Breakdown of triglycerides (lipolysis) in adipose tissue is a highly regulated process. The regulation of this process is essential for maintaining body homeostasis and prevention of various diseases development. Although, a variety of factors affect on lipolysis, insulin and catecholamines are the main anti-lipolytic and pro-lipolytic hormones, respectively (Large et al., 2004). Previously it has been shown that fenugreek stimulates insulin signaling pathways in some tissue (Mohammad et al., 2006; Vijayakumar et al., 2005). To test whether this plant can induce anti-lipolytic effect in fat tissue, hydrolysis of triglyceride was investigated in the tissue incubated with the seed extract. This investigation was done using an ex vivo organ culture model which has certain advantages over isolated adipocyte because it retains autocrine, paracrine, cell-cell and cell-matrix interactions (Ghorbani et al., 2013). Yet, because the limited amount of adipose tissue obtained from diabetic rats, it was impossible to test varying concentration of the extract on basal lipolysis. Beside, the results showed that fenugreek (with the tested concentrations) has no effect on basal or catecholamine-stimulated lipolysis in adipose tissue isolated from diabetic rats. Therefore, its beneficial effect on diabetic dyslipidemia is mediated by other mechanism suggested above.

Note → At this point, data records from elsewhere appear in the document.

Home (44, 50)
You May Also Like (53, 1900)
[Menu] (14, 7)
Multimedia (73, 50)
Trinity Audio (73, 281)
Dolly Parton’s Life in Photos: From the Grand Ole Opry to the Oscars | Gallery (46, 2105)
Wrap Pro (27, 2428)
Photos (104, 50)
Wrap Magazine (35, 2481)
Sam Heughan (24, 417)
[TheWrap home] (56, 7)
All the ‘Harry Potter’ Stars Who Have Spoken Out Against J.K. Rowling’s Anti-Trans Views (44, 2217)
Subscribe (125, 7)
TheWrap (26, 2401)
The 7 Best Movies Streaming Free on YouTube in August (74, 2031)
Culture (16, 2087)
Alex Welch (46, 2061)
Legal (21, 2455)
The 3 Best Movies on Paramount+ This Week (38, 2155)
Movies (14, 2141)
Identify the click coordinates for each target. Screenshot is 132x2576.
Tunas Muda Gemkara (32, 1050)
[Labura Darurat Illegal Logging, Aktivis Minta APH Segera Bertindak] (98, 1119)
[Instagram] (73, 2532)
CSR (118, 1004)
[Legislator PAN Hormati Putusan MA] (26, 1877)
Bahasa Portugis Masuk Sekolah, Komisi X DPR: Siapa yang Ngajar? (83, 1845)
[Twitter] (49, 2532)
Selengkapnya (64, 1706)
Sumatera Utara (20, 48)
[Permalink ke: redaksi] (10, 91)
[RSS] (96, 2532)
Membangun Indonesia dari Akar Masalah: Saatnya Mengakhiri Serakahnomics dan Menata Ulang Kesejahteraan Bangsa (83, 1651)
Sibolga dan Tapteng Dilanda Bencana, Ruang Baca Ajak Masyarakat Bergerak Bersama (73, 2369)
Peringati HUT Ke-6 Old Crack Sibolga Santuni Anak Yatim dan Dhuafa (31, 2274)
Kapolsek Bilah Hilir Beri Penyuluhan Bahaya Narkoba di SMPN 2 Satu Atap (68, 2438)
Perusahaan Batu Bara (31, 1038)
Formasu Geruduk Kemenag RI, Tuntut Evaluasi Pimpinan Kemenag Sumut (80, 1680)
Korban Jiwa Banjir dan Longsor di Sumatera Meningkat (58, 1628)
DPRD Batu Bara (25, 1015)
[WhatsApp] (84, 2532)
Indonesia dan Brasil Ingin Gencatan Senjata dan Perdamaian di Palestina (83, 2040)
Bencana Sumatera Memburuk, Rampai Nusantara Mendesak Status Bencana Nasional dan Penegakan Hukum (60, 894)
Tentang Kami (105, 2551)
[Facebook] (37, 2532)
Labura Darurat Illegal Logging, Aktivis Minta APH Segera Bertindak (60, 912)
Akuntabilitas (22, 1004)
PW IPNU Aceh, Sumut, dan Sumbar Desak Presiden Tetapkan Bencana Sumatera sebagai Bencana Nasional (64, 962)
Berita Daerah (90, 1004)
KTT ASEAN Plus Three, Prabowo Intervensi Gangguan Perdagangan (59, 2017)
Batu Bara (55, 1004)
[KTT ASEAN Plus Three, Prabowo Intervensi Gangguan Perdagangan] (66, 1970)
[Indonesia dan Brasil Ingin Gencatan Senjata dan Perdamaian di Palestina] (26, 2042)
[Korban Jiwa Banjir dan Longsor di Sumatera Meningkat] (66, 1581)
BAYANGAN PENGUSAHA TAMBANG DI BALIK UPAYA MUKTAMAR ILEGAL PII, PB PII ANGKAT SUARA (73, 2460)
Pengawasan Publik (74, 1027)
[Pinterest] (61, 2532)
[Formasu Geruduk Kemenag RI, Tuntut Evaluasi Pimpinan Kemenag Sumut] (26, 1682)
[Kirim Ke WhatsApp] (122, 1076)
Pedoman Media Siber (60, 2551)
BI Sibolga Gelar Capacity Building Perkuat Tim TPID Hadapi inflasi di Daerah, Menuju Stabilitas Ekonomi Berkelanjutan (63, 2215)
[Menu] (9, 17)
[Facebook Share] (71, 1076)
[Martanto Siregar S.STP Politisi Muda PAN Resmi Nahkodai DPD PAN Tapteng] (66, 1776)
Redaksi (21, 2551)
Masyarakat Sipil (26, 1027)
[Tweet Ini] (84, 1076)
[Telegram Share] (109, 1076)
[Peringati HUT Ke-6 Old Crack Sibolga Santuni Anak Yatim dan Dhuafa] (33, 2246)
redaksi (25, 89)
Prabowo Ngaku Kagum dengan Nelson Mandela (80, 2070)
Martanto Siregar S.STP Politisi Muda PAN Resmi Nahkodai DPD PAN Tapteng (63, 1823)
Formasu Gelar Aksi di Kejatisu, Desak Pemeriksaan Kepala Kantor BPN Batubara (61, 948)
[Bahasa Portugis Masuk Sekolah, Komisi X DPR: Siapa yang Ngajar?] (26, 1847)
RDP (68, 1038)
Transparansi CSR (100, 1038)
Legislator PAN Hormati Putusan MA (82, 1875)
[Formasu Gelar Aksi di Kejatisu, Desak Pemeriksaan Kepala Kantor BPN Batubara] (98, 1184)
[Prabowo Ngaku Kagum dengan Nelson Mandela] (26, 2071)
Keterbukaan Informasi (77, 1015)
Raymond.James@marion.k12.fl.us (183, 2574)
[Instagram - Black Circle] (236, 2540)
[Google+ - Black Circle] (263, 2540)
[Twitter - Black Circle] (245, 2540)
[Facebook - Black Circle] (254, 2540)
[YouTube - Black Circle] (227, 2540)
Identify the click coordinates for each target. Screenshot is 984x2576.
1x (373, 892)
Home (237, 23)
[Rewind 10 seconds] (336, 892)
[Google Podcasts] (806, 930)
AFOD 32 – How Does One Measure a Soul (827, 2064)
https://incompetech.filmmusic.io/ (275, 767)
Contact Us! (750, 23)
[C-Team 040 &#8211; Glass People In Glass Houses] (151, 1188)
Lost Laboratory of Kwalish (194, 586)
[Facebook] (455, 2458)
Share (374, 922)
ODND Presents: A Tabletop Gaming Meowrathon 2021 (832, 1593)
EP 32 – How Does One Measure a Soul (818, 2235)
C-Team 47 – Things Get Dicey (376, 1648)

In conclusion, the present study demonstrated that macerated extract of fenugreek seed inhibits formation of new differentiated adipocytes from precursor cells. This effect of fenugreek is mediated through its anti-proliferative action on preadipocytes.

ACKNOWLEDGMENTS

This work was supported by a grant from Research Council of Mashhad University of Medical Sciences, Mashhad, IRAN. The authors declare that they have no conflict of interest.